In their book, The Final Days, Woodward and Bernstein record that on the evening before his resignation from the Presidency, Richard Nixon invited Henry Kissinger to join him in the Lincoln Sitting Room. "Henry," he said, "you are not a very orthodox Jew, and I am not an orthodox Quaker, but we need to pray."
For those of us interested in the issue, we may wonder whether Nixon was any kind of Quaker. Certainly, he was reared as a Quaker in a Friends’ evangelical church. His second cousin, Jessamyn West, the famous Quaker author, attended the same church. However, West matured into a more expansive Quakerism that was rooted in the silent, “unprogrammed” style of worship while Nixon largely left Quakerism behind as he pursued political power.

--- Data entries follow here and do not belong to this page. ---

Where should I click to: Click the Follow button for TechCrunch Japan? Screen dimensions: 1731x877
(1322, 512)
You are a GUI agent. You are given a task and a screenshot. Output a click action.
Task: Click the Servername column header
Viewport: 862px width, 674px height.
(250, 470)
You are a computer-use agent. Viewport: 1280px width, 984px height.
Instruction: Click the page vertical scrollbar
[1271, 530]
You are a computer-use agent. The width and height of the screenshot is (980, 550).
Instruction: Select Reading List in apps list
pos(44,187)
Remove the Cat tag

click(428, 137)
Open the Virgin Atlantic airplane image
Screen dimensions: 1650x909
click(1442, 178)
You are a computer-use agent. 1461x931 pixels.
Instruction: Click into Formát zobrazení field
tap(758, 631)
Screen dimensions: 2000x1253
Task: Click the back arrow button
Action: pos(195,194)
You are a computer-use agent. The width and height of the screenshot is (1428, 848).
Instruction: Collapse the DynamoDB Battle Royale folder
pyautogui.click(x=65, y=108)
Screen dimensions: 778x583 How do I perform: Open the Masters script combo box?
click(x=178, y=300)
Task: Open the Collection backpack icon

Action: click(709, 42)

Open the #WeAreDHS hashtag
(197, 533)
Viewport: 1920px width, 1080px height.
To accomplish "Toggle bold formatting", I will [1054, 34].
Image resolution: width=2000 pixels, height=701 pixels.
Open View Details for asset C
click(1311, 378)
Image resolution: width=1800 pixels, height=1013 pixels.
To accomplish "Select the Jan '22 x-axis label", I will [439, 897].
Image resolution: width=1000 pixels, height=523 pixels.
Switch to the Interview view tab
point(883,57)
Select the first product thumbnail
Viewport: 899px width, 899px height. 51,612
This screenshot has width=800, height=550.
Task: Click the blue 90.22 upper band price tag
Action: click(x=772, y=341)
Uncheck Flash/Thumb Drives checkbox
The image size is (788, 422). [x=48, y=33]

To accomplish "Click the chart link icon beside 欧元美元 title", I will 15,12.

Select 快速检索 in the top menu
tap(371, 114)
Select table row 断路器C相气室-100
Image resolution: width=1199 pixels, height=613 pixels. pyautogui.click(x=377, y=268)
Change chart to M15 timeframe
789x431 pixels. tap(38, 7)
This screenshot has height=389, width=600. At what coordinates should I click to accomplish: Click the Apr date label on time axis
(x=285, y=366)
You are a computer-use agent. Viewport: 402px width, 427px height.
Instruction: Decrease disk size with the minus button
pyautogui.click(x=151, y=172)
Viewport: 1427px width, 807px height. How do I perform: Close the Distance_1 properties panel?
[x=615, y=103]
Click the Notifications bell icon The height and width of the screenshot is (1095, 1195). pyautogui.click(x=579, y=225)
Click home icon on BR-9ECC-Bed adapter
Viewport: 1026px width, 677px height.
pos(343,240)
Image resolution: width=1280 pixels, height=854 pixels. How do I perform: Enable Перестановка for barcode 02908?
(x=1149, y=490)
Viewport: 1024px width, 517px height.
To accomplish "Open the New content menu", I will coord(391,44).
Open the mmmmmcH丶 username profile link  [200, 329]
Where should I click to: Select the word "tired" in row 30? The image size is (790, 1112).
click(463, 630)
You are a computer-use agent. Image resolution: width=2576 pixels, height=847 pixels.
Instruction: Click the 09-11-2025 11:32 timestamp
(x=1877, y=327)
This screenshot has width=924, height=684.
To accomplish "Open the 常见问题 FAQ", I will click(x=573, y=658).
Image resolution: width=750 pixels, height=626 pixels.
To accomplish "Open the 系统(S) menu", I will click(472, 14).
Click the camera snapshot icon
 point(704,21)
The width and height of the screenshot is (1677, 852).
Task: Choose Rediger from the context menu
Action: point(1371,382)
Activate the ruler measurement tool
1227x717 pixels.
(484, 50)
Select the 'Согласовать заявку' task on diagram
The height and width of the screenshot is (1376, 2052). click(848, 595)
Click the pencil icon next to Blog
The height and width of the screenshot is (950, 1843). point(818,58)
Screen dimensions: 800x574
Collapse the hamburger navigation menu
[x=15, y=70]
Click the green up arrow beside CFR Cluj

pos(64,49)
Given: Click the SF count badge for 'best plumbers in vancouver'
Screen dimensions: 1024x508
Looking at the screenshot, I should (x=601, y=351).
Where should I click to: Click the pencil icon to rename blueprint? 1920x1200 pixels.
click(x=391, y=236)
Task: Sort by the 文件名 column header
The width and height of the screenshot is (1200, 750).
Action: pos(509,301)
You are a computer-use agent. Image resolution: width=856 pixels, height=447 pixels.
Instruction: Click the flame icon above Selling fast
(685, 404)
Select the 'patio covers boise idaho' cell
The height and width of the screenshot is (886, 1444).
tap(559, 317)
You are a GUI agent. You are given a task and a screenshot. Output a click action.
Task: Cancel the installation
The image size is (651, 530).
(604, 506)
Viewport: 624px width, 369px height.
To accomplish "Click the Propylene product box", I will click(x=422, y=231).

Nevertheless, the young Nixon was a birthright Quaker. In Nixon’s First Cover-up: The Religious Life of a Quaker President, H. Larry Ingle recounts his mother’s claim that young Nixon went to church three times each Sunday and once on Wednesday. Nixon regularly played the piano in these services, including the popular “Jesus Loves Me, This I Know.” For the Nixon boys there was a scripture lesson every day before breakfast; and, as time went on, Nixon taught Sunday school classes.
In his Senior year at Whittier College, he took a course in which he had to write twelve essays about his faith. These compositions reveal a Nixon who had moved away from biblical literalism and a literal Resurrection. “The important fact, “he wrote, “is that Jesus lived and taught a life so perfect that he continued to live and grow after his death—in the hearts of men.” With such a belief, Richard Nixon was closer to primitive Quakerism than the evangelical religion practiced in East Whittier Friends’ Church.
Nixon never (strong word) spoke of the Inner Light. He did speak of a “Peace at the center” that sounds Quakerish. However, for Nixon, this peace was really his inner conviction that he was acting rightly and could ignore his critics. Nixon’s inner peace was his ego, his personal sense of strength and power. This inward self was the source of his famous statement, “If the President does it, that means it’s not illegal.”
In the pursuit of power, Nixon could ignore the Quaker testimonies when they were inconvenient for his personal ends. Of course, Quakers do not have to adhere to all the Testimonies of their faith, but someone who doesn’t practice non-violence and truthfulness should certainly feel uncomfortable in the Society of Friends. It is true that Nixon won the Presidency with a pledge to bring peace to Vietnam; but instead of immediately withdrawing U.S. troops from Vietnam, he continued the war for some five years and even invaded Cambodia in the process. Candidate Nixon was willing to secretly sabotage the Paris peace talks because he feared that progress toward peace would undercut his own campaign for the Presidency. This duplicity may have cost both American and Vietnamese lives and violated both Testimonies mentioned above. Of course, the Watergate scandal was created by Nixon’s elaborate cover-up of the truth.
If we accept Nixon’s membership in East Whittier Friends Church as sufficient, Richard Nixon was a Quaker. However, in all his adult years, Nixon never attended East Whittier or any other Quaker meeting. He never “showed up” at Quaker events; and—according to Mary McKinney—the bare minimum for being a Quaker is to show up and to be as authentic as possible. Unfortunately, Nixon was an inveterate liar who only mentioned Quakerism when it served his political purposes. In fact, he came to rely on Billy Graham and evangelical Protestantism to present himself as a Christian trying to follow in Jesus’ footsteps.
In short, the adult Nixon was not a Quaker at all.